Head movement in pediatric population MEG data

Hi everyone,

I am currently analyzing MEG data from pediatric subjects and I would like to ask for advice regarding head motion thresholds for subject exclusion.

For adult datasets, a threshold of around 5 mm is often considered acceptable. However, in my case, almost all children exceed this threshold.

Do you have any recommendations on appropriate motion thresholds for pediatric data?

Hello

In such a case, the idea may not be to exclude runs or subjects but to analyze the best way you can and get as much out of the data you have. The idea is then to try to get enough “stable” segments with good enough data. I’d suggest to still start with 5 mm as the threshold to split your data, but if it’s splitting or rejecting too much, try 1 cm. You can also shorten the “minimum duration” parameter to avoid rejecting too much.
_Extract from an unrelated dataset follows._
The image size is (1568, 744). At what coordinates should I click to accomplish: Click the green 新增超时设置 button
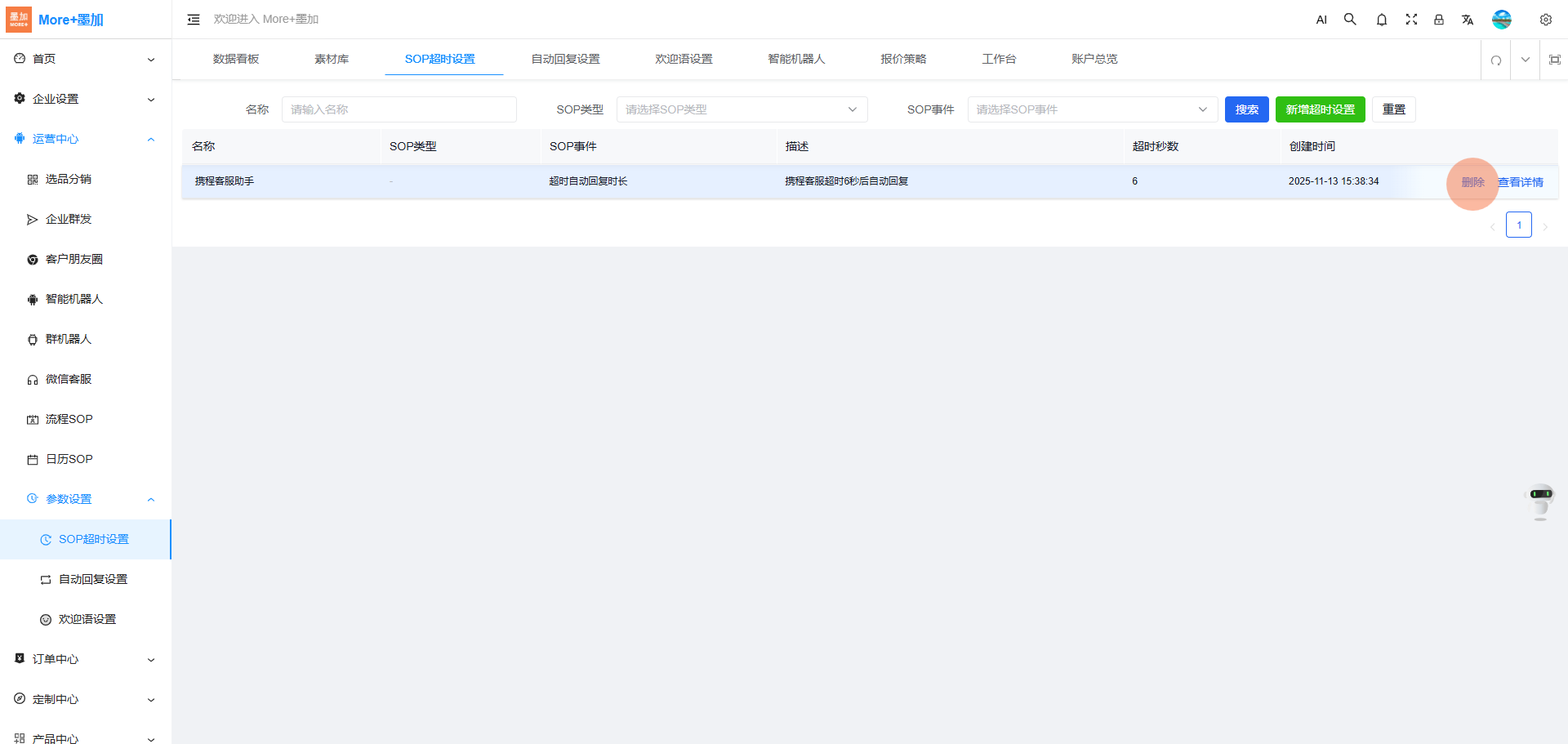[x=1320, y=109]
How small that can be however depends on the methods you use. E.g. beamforming will need enough to properly estimate the data covariance matrix, whereas minimum norm doesn’t care and therefore can be split in smaller chunks. But in the end, you have to pick values that gives you enough data to do the analyses you want. Of course, movements will often be accompanied by artefacts which may also force you to reject some segments.

Cheers,

Marc

Thank you very much for your suggestions, Marc.

So, just to make sure I understood correctly: in pediatric MEG data, using 1 cm as a motion threshold can still be acceptable if 5 mm would lead to rejecting too much data, and the main goal is to retain enough stable segments for the planned analysis. Is that correct, or would you consider 1 cm already too permissive?

I also wanted to ask about how to handle the good segments in practice. Suppose there are several bad segments interspersed with good ones during the recording, and the good segments correspond to relatively stable but slightly different head positions. Would you recommend keeping the data as is and simply marking the bad segments, or actually splitting the recording into separate files / epochs based on the stable segments?

I am asking because in the past I tried splitting the data for a functional connectivity analysis, but then I had trouble merging the different segments afterward in Brainstorm, which gave me errors.

Thanks again for your help.

There’s no clear answer to your first question. It depends on what you want to do with the data and whether you have the luxury of not using it; e.g. if it’s a retroactive research project where you can pick which subjects to use vs a clinical case where you need to extract as much info as you can from what you have.

In general you want to have the correct head position for each segment. This however means you can’t simply stick the segments back together, but you have to analyze them separately and “regroup” the results later when it’s possible. The specifics again depends on what you’re doing with the data. One classic example is an evoked response. Just like in the main series of tutorials there are two runs that are analyzed separately until we get at least to source space, then the results can be averaged across runs. It would be similar with segments with different head positions. The sensors are not in the same place, so you have to wait until your in source space before you can put the data together again. And you can’t just concatenate segments together if you’re doing any type of frequency analysis (including many connectivity methods), because the jumps in the time series where the segments were joined could cause false results. So often you’ll need to keep them separate and average the results at a later stage.

If you think it’s valid to merge segments in a way that Brainstorm won’t let you, then I’d suggest to post another question about that specifically.